╭─ Stored data
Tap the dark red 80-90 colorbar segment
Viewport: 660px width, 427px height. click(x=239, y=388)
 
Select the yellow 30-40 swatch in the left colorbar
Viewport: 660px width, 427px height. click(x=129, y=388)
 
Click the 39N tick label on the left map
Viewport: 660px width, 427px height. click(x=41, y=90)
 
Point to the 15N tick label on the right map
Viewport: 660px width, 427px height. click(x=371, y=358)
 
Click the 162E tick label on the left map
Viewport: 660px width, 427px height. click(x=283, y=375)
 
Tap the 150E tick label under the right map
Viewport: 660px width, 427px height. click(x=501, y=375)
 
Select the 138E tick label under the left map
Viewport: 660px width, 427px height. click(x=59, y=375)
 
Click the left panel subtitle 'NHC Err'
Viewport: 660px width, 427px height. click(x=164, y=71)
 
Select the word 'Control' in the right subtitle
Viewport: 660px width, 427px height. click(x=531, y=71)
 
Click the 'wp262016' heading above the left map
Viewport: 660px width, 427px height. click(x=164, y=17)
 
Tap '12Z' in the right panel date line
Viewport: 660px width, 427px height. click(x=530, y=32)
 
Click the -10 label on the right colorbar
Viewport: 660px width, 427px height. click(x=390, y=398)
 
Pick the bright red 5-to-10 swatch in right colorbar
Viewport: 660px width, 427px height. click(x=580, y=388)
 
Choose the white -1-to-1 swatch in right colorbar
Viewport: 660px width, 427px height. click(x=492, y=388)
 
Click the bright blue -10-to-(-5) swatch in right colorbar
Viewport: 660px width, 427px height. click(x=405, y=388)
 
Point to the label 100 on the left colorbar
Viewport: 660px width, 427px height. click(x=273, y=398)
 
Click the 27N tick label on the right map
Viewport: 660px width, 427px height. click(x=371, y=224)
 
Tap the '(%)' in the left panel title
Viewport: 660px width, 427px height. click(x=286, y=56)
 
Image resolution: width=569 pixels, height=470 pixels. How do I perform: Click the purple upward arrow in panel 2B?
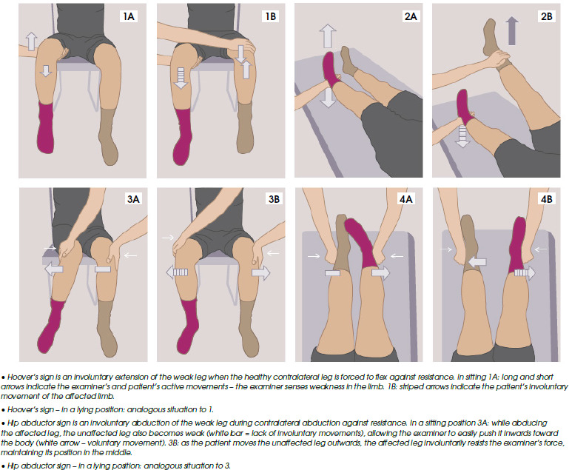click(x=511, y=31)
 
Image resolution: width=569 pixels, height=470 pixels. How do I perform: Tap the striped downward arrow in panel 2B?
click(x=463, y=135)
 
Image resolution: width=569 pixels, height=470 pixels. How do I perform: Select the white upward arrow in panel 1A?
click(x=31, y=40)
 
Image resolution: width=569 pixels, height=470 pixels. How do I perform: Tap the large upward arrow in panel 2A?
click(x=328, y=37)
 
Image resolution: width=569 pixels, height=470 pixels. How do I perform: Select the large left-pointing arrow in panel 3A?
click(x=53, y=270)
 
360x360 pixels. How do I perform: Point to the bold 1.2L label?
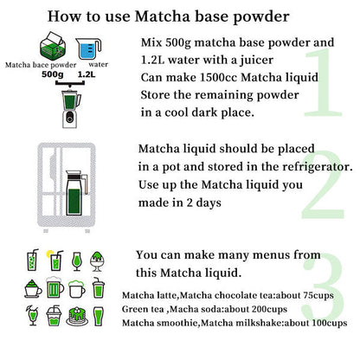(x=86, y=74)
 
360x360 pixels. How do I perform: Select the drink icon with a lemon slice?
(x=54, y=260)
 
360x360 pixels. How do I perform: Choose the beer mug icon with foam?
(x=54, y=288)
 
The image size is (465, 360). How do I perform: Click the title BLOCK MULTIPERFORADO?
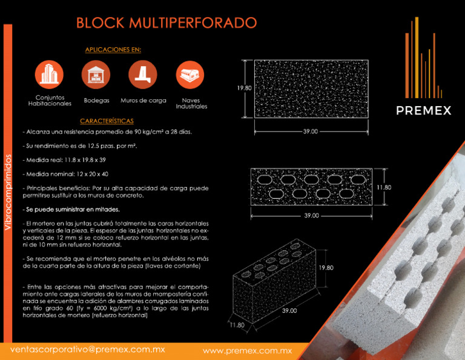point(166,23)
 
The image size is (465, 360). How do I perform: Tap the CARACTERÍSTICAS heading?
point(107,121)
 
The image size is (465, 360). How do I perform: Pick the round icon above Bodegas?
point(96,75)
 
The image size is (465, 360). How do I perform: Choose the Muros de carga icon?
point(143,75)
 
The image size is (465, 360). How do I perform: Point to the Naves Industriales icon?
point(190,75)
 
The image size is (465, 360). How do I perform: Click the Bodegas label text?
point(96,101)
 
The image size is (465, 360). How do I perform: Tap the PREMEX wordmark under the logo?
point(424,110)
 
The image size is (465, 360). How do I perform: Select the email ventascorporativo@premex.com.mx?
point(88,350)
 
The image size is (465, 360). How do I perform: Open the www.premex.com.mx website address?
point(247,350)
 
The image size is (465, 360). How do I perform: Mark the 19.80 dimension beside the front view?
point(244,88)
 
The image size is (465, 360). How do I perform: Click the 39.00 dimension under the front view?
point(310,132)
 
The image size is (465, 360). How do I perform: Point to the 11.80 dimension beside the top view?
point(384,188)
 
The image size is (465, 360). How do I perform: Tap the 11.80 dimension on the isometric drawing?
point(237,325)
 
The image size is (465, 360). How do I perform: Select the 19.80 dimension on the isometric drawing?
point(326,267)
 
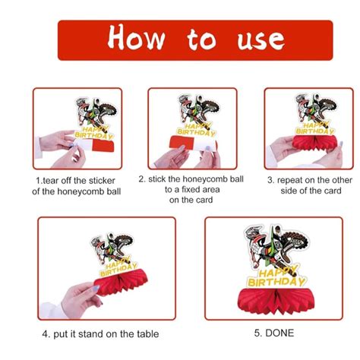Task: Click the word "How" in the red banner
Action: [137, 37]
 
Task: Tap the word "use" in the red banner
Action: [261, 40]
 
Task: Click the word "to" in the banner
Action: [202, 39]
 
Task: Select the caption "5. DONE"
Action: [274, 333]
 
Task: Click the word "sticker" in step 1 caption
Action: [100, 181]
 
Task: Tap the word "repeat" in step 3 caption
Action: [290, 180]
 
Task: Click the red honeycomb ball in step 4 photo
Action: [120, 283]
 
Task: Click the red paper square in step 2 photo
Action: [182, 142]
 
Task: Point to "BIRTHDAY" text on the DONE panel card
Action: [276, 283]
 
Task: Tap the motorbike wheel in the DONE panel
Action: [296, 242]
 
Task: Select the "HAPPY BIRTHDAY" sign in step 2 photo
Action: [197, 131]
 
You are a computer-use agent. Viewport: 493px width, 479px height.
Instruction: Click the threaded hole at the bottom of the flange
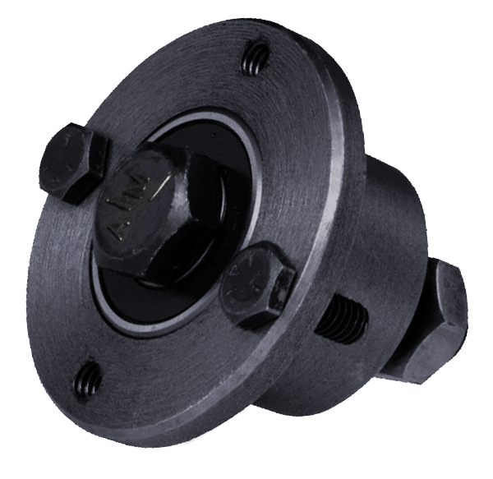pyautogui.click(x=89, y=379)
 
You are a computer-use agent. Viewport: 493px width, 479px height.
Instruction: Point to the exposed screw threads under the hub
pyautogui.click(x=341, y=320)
╰─
╭─ Stored data
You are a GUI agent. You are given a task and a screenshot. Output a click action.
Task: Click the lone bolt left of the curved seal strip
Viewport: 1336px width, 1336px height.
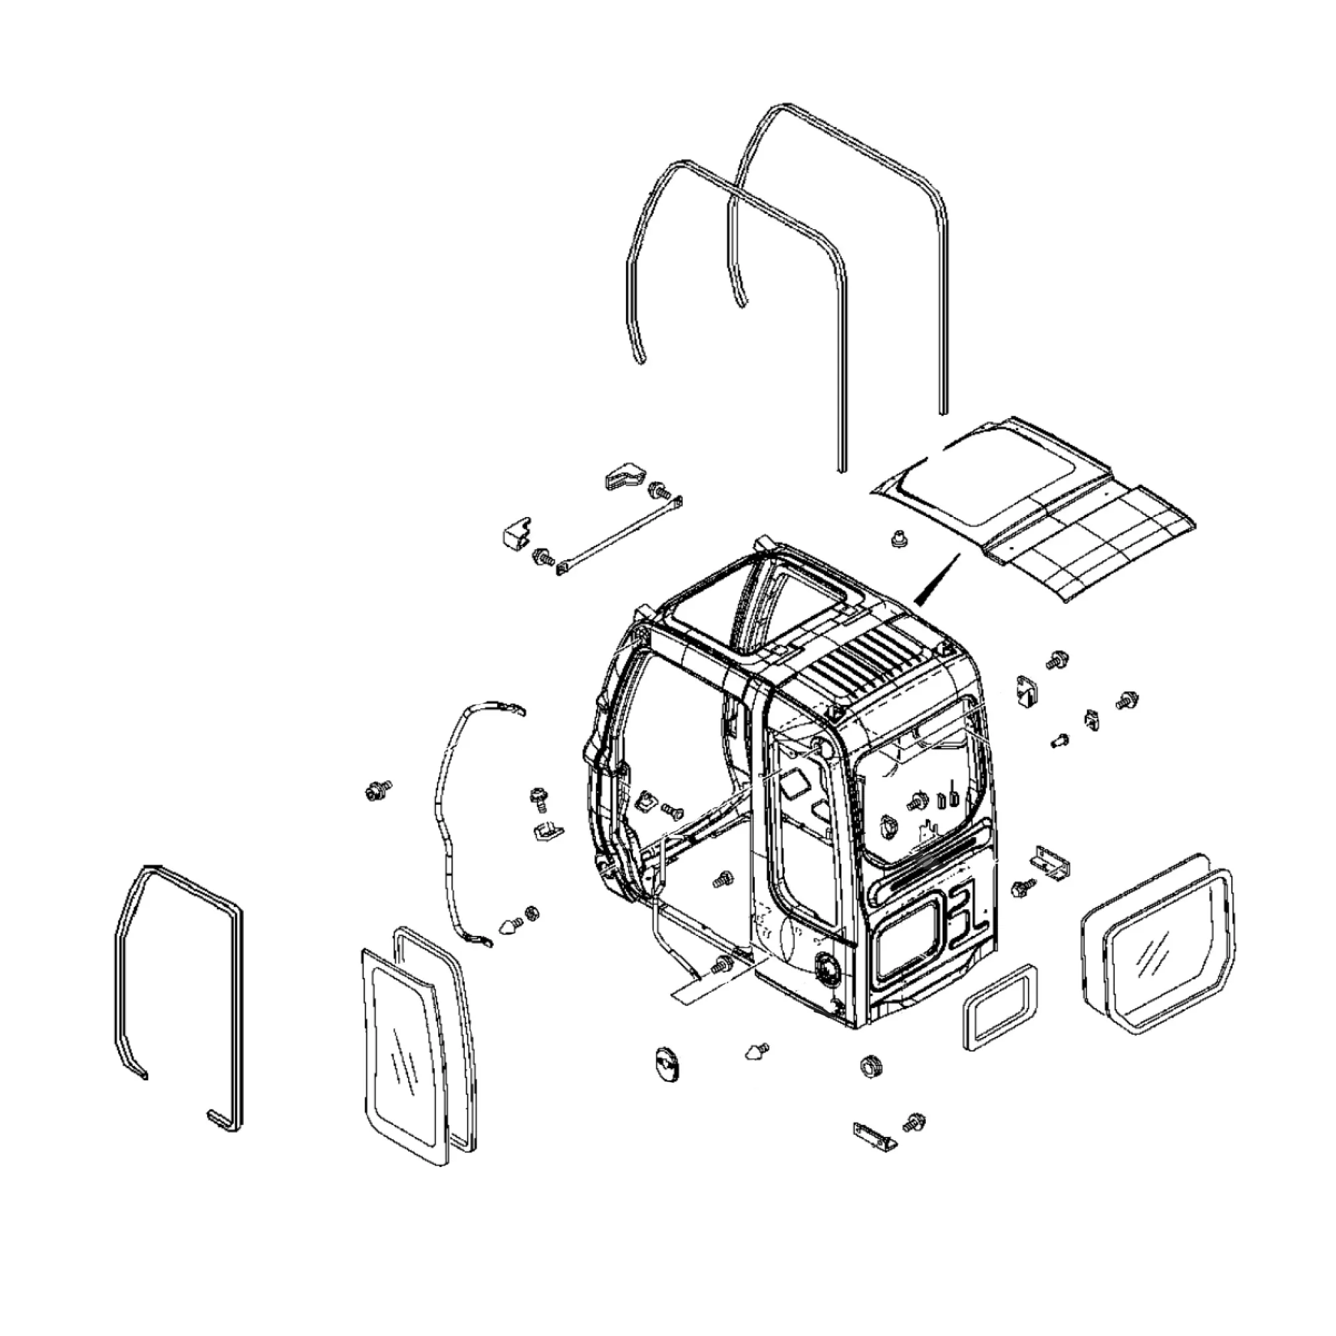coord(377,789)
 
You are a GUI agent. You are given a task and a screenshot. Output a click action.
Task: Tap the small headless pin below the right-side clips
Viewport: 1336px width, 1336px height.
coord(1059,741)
╰─
╭─ Stored data
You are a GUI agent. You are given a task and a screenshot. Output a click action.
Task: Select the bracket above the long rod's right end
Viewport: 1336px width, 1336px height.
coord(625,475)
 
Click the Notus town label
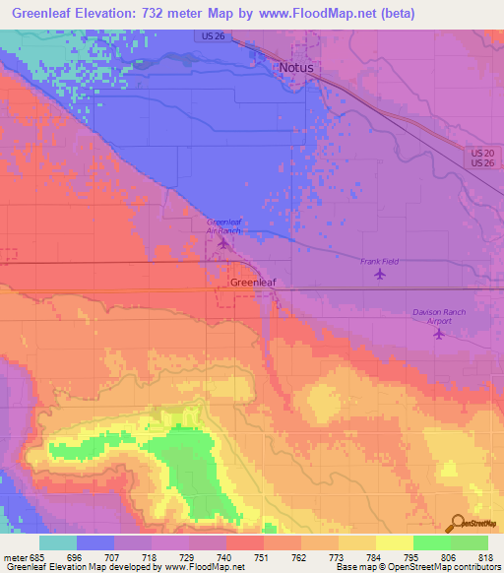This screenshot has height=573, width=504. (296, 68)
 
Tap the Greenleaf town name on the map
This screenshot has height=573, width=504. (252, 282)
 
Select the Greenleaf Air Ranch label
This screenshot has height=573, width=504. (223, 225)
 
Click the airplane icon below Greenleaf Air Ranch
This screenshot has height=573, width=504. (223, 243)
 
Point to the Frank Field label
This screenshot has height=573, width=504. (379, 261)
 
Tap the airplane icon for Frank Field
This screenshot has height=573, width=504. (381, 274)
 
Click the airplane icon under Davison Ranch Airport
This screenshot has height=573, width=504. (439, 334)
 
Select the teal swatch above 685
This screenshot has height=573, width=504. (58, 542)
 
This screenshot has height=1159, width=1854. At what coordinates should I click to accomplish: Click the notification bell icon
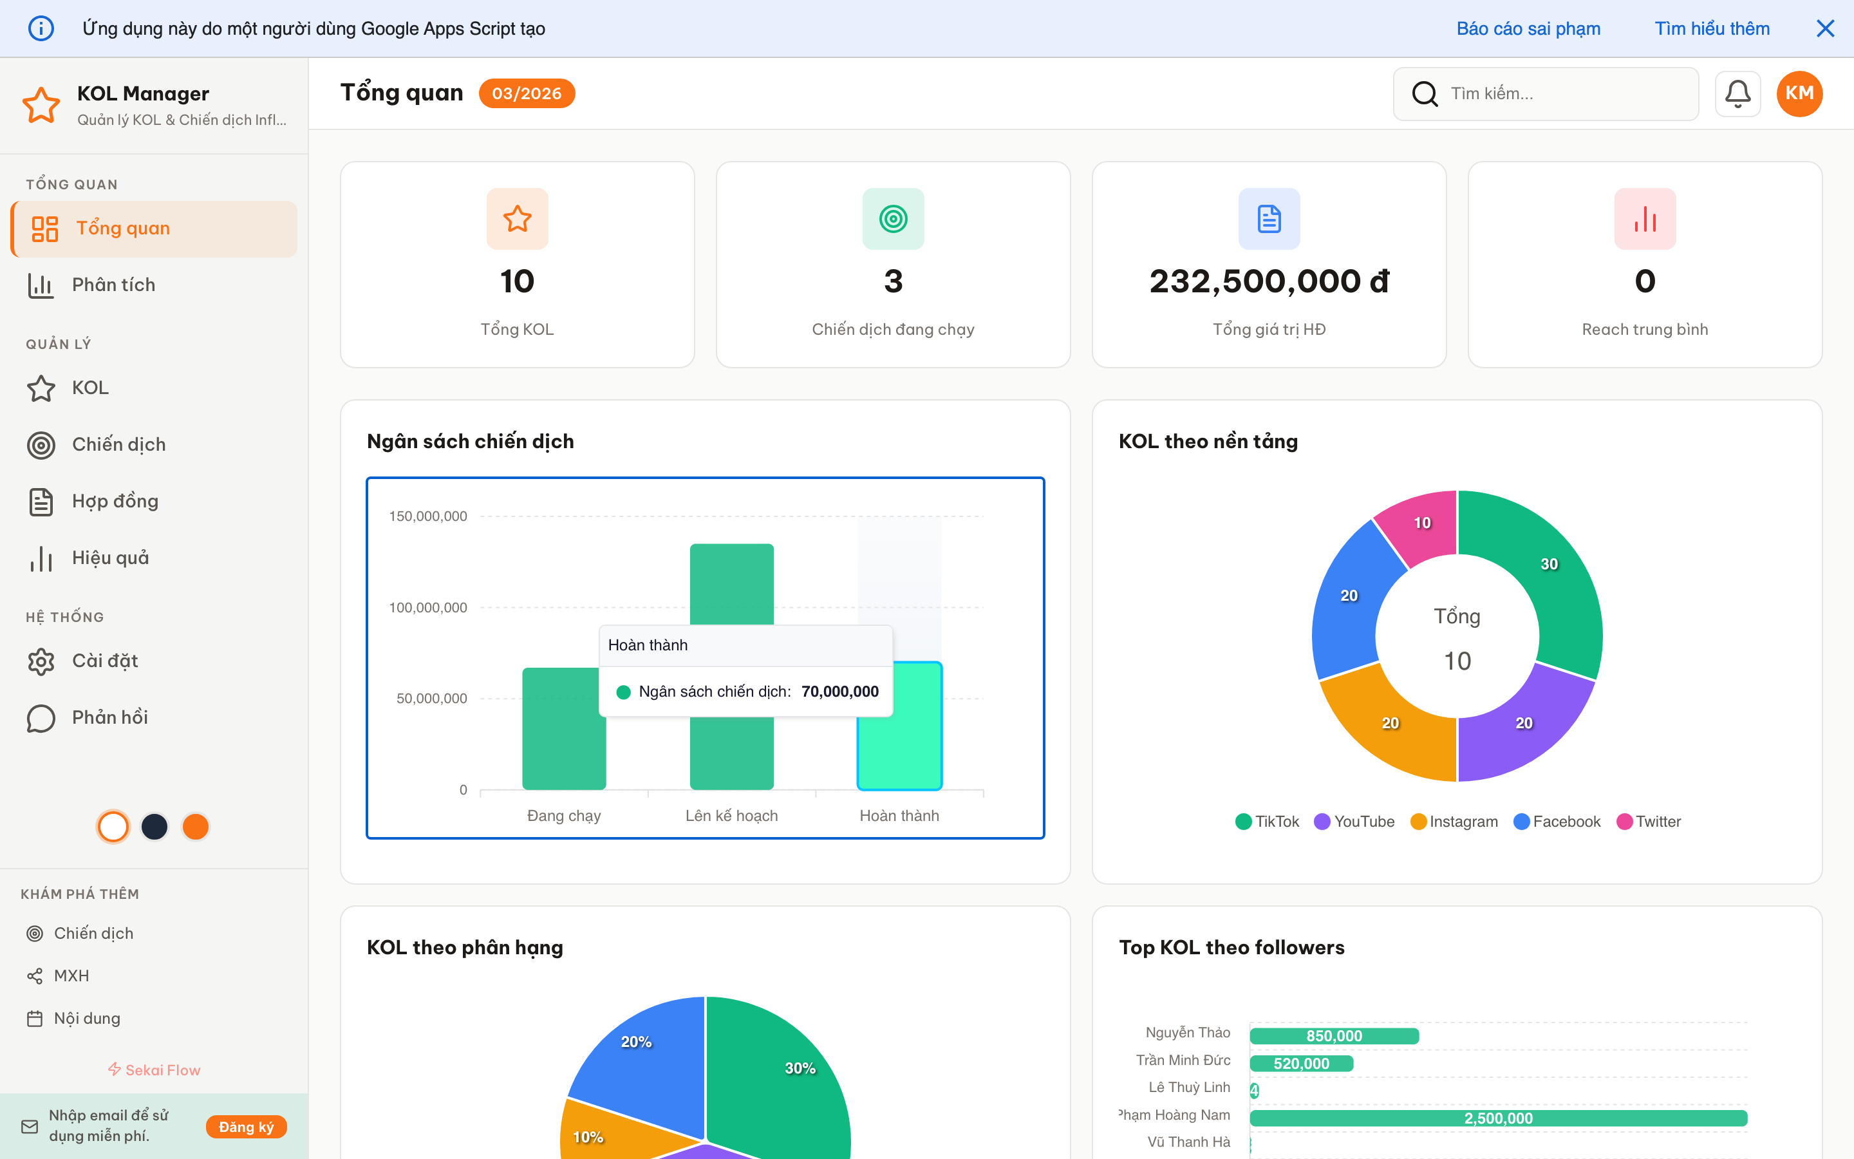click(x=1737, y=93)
╰─
#### Prompt
Copy the entries above word for word, from the line with "Tap the dark red 80-90 colorbar segment" to the line with "Viewport: 660px width, 427px height. click(x=129, y=388)", including both of those lines.

#### Result
Tap the dark red 80-90 colorbar segment
Viewport: 660px width, 427px height. click(x=239, y=388)
 
Select the yellow 30-40 swatch in the left colorbar
Viewport: 660px width, 427px height. click(x=129, y=388)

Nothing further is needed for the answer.